The news is out that Sir Tim Berners-Lee has won the 2016 Turing Award, the highest honor in computer science. (Turing Award winners are usually announced a few months after the actual year of the award.) He is best known for inventing the World Wide Web, as clearly highlighted by the ACM’s citation:
For inventing the World Wide Web, the first web browser, and the fundamental protocols and algorithms allowing the Web to scale.
(You can also find more information about some of his work on his personal website, where he has some helpful FAQs.)
My first reaction to reading the news was: he didn’t already have a Turing Award?!? I actually thought he had been a co-winner with Vinton Cerf and Robert Kahn, but nope. At least he’s won it now, so we won’t be asking Quora posts like this one anymore.
I’m rather surprised that this announcement wasn’t covered by many mainstream newspapers. I tried searching for something in the New York Times, but nothing showed up. This is rather a shame, because if we think of inventing the World Wide Web as the “bar” for the Turing Award, then that’s a pretty high bar.

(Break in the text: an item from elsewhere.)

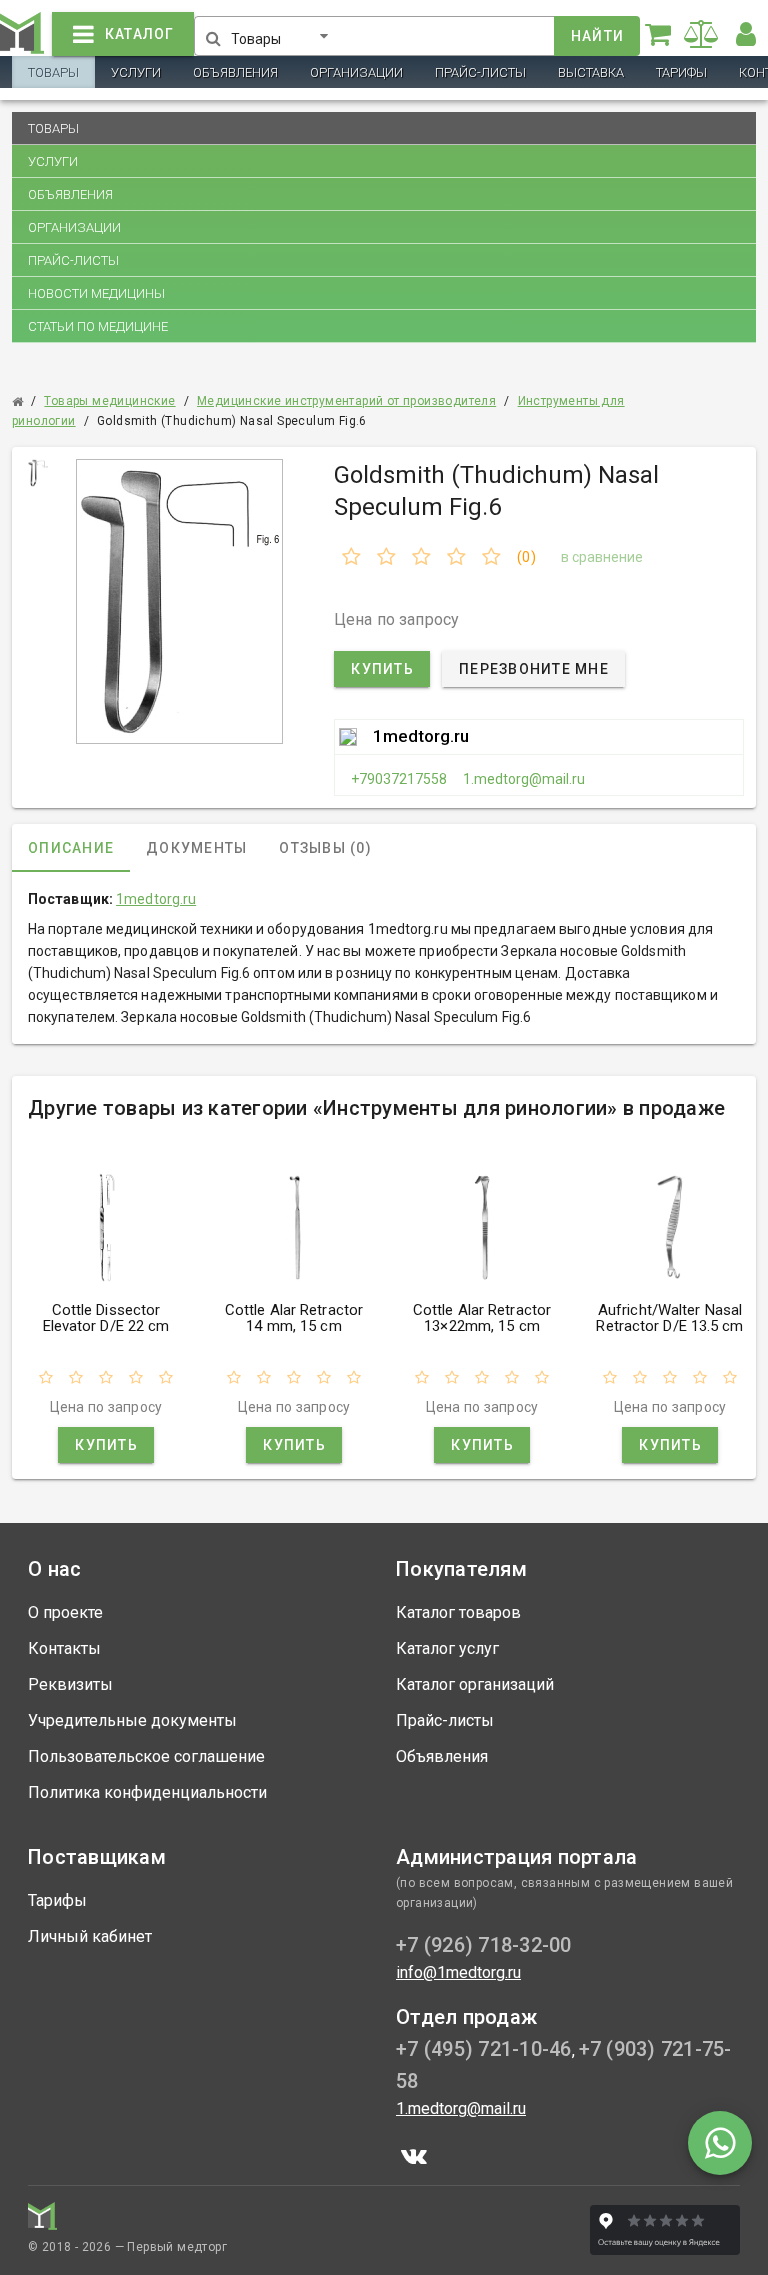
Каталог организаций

My prediction for the winner was actually Geoffrey Hinton, but I can’t argue with Sir Tim Berners-Lee. (Thus, Hinton is going to be my prediction for the 2017 award.) Just like Terrence Tao for the Fields Medalist, Steven Weinberg for the Nobel Prize in Physics, Merrick Garland for the Supreme Court, and so on, they’re so utterly qualified that I can’t think of a reason to oppose them.